The resources state diff calculation is done in two steps:

  1. The local bundle configuration is compared to the snapshot configuration used for the most recent deployment. The remote state plays no role.
  2. The remote state is compared to the snapshot configuration used for the most recent deployment.

The result is that:

  • databricks.yml resource changes are never ignored and will always trigger an update.
  • Resource fields not handled by the implementation do not trigger an inconsistent result error. These resources are deployed successfully by the direct engine, but this can result in a drift. The deployed resources are updated during the next plan or deploy.

$resources substitution lookup

The most common use of $resources is resolving substitution IDs (for example, $resources.jobs.my_job.id) which behaves identically between the Terraform and direct deployment engines.
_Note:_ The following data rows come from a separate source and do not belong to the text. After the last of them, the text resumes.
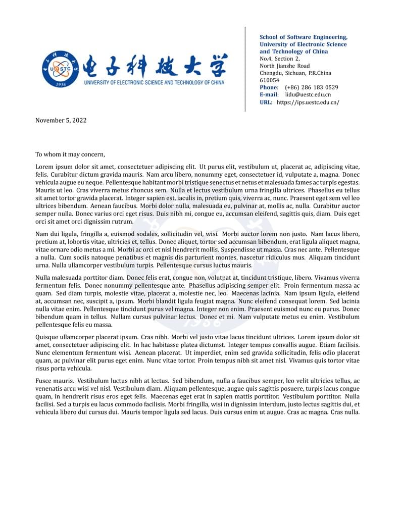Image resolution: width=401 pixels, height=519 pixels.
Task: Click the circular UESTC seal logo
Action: (61, 69)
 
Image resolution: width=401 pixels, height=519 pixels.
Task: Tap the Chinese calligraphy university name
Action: (155, 65)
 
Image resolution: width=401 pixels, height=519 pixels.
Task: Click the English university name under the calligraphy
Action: (154, 82)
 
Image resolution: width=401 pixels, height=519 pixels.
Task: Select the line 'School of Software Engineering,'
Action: (303, 37)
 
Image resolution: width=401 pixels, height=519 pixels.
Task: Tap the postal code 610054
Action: (269, 80)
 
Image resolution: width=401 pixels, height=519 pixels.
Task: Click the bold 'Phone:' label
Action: (269, 87)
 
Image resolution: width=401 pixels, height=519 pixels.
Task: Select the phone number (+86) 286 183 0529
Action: (311, 87)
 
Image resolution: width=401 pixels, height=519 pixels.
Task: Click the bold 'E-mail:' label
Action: (269, 94)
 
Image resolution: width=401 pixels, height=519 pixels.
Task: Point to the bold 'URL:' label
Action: (266, 102)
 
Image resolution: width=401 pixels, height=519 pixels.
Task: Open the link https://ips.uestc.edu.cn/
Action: (308, 102)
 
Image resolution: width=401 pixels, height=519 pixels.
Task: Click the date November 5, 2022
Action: (61, 120)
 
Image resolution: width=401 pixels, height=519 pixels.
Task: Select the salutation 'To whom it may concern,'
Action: (70, 154)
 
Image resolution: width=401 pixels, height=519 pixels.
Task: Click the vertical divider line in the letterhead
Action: (245, 69)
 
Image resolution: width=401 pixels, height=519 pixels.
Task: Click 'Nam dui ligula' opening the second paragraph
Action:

However, the resolution of the $resources substitution in the direct deployment engine (for example, $resources.pipelines.my_pipeline.name) is performed in two steps:

  1. References pointing to fields that are present in the local config are resolved to the value provided in the local config.
  2. References that are not present in the local config are resolved from the remote state. This is the state fetched using the appropriate GET request for a given resource.

The schema that is used for $resource resolution is available in the file out.fields.txt. The fields marked as ALL and STATE can be used for local resolution. The fields marked as ALL or REMOTE can be used for remote resolution.